Antes el tiempo sonaba. Tic, tic, tic, tic…
Era un sonido que te apresuraba. Una bomba a punto de explotar de la que todos aprendimos a huir para no presenciar su estallido.
Ahora el tiempo es digital, no se siente, se pierde en el aire, se nos desliza en clics por los dedos, nos pasa como viento por la frente hasta arrugarla. Corre igual que antes, pero se siente más rápido. Frenético. Es que hoy los días son más ligeros, dicen algunos, y no, no es así, es solamente que lo malgastamos.
He caído en la cuenta de que gasto demasiado tiempo. Yo siempre fui de los gastadores. Perdí momentos valiosos porque estaba gastando tiempo en algo que parecía más importante. He perdido oportunidades, he dejado de golpear puertas, he perdido amigos, y sobre todo, he perdido edades.
Tenía veinte años cuando mi primera hija nació. Y sí, creció demasiado rápido. Corrijo, no es que creció rápido, creció al mismo tiempo que todos, pero su tiempo se me fue de las manos. Cuando era pequeña anhelaba que crezca pronto para que pueda valerse por sí misma. Con mi hijo varón pasó igual. ¡Cuándo fue que dejó de ser un niño pequeño para volverse un adulto!
Ahora cómo quisiera que vuelvan a ser pequeños. Volver a los años de escuela, esperarlos a la salida para ir por un helado. Jugar juntos, reír a carcajadas, correr dando vueltas en círculos, perseguirnos, y volver a reír y reír de nuevo.

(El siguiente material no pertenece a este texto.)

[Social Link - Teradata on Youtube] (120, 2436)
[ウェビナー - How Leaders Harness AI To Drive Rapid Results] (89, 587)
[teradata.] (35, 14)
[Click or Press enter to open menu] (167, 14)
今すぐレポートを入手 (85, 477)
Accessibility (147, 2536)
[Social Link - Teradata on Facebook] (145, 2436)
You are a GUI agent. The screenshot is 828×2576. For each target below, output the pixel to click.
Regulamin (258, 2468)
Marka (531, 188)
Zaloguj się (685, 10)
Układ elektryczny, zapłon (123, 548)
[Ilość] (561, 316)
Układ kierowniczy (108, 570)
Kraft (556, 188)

Hace algunos años aprendí que el tiempo se invierte y no se gasta. Se invierte en las personas, en los seres amados, en las cosas que te llenan y traen satisfacción. El tiempo se cuenta en sonrisas, en lágrimas que valen la pena, en logros, en abrazos y en palabras inolvidables.
No le podemos dar la espalda al tiempo, hay que enfrentarlo viviendo, y así guardar en la memoria algunos pedazos de satisfacción inédita. Y, poco a poco, mientras va pasando la vida, sentir que segamos el fruto de nuestras sonrisas, la cosecha de nuestros abrazos.